* Data to examine
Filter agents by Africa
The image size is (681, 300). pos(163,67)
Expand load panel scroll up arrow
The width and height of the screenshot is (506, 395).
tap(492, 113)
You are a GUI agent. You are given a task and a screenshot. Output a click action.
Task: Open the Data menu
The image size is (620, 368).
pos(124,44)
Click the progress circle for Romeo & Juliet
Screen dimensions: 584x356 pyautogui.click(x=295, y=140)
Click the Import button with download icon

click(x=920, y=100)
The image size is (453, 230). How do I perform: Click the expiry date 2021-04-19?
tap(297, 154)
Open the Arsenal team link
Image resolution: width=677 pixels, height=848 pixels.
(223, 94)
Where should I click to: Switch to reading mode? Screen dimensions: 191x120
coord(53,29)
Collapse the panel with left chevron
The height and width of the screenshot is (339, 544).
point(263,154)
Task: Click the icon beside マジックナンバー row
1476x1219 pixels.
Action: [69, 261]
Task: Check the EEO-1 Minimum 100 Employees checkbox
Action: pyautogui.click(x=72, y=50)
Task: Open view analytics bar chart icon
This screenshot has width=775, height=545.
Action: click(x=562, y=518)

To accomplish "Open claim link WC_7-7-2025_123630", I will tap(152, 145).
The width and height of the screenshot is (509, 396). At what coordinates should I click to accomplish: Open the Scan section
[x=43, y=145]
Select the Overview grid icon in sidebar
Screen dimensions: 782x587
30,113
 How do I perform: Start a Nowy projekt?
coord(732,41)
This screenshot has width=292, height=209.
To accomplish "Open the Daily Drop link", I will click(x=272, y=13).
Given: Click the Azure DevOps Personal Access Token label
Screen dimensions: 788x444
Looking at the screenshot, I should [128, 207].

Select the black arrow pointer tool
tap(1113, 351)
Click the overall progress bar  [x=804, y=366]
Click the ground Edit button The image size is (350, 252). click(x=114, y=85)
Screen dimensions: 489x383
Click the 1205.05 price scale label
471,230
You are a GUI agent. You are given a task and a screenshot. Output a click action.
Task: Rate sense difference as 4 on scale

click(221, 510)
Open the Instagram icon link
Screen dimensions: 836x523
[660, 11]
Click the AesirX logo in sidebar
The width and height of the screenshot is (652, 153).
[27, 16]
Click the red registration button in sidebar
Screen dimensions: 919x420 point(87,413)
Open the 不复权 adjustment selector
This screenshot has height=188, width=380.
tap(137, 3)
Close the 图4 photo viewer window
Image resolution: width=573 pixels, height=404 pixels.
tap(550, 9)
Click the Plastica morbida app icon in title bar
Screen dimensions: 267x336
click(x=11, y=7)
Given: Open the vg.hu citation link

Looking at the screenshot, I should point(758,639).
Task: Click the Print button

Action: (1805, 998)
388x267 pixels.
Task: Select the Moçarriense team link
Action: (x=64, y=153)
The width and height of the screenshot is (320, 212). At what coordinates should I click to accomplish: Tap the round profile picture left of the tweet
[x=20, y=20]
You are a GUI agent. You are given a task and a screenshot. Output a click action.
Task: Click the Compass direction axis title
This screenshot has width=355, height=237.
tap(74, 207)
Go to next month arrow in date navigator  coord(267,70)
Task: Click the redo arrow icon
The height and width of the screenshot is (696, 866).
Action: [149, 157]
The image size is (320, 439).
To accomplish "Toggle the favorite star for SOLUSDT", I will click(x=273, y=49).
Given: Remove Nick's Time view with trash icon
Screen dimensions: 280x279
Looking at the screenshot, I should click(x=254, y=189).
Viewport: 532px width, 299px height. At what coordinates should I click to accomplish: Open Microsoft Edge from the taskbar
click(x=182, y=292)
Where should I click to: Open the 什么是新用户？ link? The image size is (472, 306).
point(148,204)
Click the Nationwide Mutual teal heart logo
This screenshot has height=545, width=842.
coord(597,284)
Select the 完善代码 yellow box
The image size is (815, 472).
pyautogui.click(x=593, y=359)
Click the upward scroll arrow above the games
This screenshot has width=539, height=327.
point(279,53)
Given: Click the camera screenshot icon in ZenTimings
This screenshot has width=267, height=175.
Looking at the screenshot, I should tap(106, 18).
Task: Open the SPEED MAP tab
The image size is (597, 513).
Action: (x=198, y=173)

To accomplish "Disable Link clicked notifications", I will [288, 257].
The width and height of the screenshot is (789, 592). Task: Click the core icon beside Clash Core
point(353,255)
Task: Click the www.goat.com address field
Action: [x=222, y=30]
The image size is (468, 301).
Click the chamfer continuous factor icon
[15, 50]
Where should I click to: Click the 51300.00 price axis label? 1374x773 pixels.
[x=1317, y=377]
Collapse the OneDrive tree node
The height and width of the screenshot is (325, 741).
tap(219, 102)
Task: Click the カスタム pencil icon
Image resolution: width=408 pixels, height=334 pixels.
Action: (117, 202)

* Exercise prompt
Starting at the line that contains "Viewport: 532px width, 299px", copy each line exactly through the end of the listing above. Include that first line and the last one, and add nothing.

* Answer to the problem
Viewport: 532px width, 299px height. At what coordinates should I click to accomplish: Open Microsoft Edge from the taskbar
click(x=182, y=292)
Where should I click to: Open the 什么是新用户？ link? The image size is (472, 306).
point(148,204)
Click the Nationwide Mutual teal heart logo
This screenshot has height=545, width=842.
coord(597,284)
Select the 完善代码 yellow box
The image size is (815, 472).
pyautogui.click(x=593, y=359)
Click the upward scroll arrow above the games
This screenshot has width=539, height=327.
point(279,53)
Given: Click the camera screenshot icon in ZenTimings
This screenshot has width=267, height=175.
Looking at the screenshot, I should tap(106, 18).
Task: Open the SPEED MAP tab
The image size is (597, 513).
Action: (x=198, y=173)

To accomplish "Disable Link clicked notifications", I will [288, 257].
The width and height of the screenshot is (789, 592). Task: Click the core icon beside Clash Core
point(353,255)
Task: Click the www.goat.com address field
Action: [x=222, y=30]
The image size is (468, 301).
Click the chamfer continuous factor icon
[15, 50]
Where should I click to: Click the 51300.00 price axis label? 1374x773 pixels.
[x=1317, y=377]
Collapse the OneDrive tree node
The height and width of the screenshot is (325, 741).
tap(219, 102)
Task: Click the カスタム pencil icon
Image resolution: width=408 pixels, height=334 pixels.
Action: (117, 202)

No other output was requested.